Within the recent revolutionary societal movement, the dynamics have changed toward worsening women conditions as they face more dramatic changes in terms of deteriorating civil rights. A new feminist wave has emerged with women taking leadership roles and engaging in political activism as witnessed in the Iraqi peaceful protests (2019-2021). Yet, while assuming bigger activism roles, women rights’ violations are on the rise within such civil unrest. In this backdrop, the report of the United Nations Human Rights Committee provides evidence on how female demonstrators have faced more intense repression among all protests. Those women receive public rebuke from prominent religious authorities for defying established gender standards and advocating for women’s rights. As always, the government has failed in preventing violence, and in investigating the perpetuating crimes against women, enabling worsening conditions. In consequence, a persistent pattern of women rights violations seems in continuum.

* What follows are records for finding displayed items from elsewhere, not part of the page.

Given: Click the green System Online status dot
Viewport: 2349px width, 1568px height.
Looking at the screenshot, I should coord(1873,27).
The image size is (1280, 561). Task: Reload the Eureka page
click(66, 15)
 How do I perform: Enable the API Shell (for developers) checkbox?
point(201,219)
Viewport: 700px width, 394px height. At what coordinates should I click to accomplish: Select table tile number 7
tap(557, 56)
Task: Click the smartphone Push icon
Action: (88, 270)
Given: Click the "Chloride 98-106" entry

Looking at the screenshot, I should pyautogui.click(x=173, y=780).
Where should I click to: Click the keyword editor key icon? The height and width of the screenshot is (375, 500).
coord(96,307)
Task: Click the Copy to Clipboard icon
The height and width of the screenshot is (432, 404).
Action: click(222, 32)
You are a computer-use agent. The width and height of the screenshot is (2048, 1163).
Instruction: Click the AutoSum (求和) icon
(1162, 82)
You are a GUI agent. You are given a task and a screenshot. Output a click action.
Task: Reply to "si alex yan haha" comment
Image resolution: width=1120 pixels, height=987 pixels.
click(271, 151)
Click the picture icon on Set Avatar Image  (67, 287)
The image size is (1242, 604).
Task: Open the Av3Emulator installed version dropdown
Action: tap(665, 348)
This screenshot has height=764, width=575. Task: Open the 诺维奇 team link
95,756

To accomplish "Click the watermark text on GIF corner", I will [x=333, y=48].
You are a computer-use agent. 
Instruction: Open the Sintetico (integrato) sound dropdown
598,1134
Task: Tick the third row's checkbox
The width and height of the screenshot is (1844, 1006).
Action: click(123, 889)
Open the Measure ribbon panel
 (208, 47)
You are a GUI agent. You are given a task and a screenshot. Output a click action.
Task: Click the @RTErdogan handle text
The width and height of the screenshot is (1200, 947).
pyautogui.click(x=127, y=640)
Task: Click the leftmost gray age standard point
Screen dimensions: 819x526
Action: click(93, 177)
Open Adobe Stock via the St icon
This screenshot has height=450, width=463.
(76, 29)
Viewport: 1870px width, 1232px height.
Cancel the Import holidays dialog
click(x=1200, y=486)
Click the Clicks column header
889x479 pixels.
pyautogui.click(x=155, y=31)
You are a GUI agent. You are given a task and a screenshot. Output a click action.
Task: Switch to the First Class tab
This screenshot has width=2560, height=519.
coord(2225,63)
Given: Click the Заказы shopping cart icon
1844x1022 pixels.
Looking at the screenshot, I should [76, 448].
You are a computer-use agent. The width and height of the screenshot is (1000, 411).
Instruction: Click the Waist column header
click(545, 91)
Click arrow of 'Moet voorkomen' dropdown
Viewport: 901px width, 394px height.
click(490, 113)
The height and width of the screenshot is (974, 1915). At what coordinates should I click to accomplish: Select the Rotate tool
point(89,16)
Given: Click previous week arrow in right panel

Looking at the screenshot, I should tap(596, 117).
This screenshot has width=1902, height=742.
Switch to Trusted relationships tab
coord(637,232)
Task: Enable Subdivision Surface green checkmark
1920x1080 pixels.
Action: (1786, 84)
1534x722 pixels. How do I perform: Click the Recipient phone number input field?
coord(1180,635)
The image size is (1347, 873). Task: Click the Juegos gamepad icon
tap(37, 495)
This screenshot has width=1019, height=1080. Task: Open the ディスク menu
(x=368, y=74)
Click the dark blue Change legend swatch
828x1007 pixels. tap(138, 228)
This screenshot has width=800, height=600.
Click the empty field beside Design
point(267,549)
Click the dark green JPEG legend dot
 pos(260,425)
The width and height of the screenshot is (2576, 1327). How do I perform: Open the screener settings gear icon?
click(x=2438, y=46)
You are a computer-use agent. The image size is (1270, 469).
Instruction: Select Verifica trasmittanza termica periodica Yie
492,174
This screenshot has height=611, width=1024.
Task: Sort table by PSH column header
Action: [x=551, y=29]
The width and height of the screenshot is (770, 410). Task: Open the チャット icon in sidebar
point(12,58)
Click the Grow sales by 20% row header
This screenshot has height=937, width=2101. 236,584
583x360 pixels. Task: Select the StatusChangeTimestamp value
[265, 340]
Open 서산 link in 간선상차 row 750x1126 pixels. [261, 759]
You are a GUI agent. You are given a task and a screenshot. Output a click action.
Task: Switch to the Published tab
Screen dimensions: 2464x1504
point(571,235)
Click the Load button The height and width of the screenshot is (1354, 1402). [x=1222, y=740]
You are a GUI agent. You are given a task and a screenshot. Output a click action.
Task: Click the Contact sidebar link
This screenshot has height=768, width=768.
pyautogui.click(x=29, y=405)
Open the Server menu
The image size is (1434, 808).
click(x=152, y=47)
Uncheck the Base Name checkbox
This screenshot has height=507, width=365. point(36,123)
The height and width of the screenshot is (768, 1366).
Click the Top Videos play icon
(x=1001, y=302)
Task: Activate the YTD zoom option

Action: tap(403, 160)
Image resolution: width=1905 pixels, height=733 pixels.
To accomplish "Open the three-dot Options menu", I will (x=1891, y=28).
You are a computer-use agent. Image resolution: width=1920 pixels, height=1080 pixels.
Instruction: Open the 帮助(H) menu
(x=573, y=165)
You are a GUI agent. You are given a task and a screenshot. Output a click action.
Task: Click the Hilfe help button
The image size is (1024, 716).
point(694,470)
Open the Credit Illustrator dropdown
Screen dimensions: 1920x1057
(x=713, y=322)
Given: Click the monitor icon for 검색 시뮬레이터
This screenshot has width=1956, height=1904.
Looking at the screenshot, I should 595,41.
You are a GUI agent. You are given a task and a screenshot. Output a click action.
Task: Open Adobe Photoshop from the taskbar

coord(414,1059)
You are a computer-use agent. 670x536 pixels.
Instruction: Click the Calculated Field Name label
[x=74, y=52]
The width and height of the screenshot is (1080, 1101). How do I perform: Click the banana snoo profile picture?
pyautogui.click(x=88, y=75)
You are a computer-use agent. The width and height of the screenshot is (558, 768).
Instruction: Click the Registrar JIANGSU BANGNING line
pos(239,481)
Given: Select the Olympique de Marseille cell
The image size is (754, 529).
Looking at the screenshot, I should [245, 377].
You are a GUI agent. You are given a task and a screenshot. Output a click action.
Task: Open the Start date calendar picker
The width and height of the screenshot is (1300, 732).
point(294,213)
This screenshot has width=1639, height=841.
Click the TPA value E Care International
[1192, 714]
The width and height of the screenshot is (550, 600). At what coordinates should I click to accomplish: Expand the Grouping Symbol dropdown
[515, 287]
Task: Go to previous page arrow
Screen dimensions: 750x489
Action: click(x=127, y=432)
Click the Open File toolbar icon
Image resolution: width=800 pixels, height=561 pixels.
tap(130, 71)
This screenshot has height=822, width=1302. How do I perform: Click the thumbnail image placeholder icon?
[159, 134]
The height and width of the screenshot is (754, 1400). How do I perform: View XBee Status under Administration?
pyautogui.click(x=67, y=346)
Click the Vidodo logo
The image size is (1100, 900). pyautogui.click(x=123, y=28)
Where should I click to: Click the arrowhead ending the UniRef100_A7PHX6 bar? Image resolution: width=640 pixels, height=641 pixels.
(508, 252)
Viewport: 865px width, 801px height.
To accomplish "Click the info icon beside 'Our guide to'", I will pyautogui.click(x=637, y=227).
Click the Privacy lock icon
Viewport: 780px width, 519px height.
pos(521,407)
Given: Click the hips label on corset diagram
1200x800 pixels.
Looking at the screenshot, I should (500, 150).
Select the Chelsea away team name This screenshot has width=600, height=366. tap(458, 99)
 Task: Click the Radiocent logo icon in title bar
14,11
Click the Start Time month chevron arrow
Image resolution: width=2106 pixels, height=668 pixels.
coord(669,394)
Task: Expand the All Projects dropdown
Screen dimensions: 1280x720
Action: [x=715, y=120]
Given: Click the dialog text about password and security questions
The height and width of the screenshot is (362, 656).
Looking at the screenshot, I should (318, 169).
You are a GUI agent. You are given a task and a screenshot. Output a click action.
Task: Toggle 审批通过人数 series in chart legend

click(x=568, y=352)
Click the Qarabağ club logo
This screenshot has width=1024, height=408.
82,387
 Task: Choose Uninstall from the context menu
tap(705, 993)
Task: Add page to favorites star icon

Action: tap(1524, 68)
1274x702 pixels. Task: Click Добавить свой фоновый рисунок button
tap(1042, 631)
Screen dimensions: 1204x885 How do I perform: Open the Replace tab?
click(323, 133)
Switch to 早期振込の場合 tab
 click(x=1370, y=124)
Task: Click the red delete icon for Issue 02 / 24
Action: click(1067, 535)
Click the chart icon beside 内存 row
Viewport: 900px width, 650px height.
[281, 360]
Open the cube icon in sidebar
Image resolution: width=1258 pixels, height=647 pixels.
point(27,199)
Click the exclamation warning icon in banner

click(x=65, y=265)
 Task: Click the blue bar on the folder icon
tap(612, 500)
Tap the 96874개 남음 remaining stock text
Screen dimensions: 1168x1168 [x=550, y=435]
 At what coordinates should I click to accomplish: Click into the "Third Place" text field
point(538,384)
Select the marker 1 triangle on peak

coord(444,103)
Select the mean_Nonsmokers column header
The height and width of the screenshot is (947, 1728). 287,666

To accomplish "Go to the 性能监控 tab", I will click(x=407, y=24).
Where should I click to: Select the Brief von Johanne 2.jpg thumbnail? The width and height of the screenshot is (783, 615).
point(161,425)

On a societal level, women are continuously facing other issues beside demonization, sexism, and degradation of their rights. Within an ecosystem defined by continuation of conflict, rise of terrorism and extremism, and the legal entrenchment of tribal values, women are suffering more than before. All this has resulted in high levels of physical and sexual violence, as well as the increasingly emerging toxic phenomena and practices of discrimination and inequality. These characteristics, coupled with and reinforced by misogynist social and cultural norms, protect criminals from necessary consequent punishment.

Collectively, as women began to realize and demand the long-overdue liberation from their oppressive governments and society, they are met with escalating violence. When factoring in the rise of assassinations, abductions of women activists as the Iraqi parliamentary elections approach, speculation about the future of women rights inclines more towards intensified violence. Unfortunately, women are paying the price of their fight for basic rights.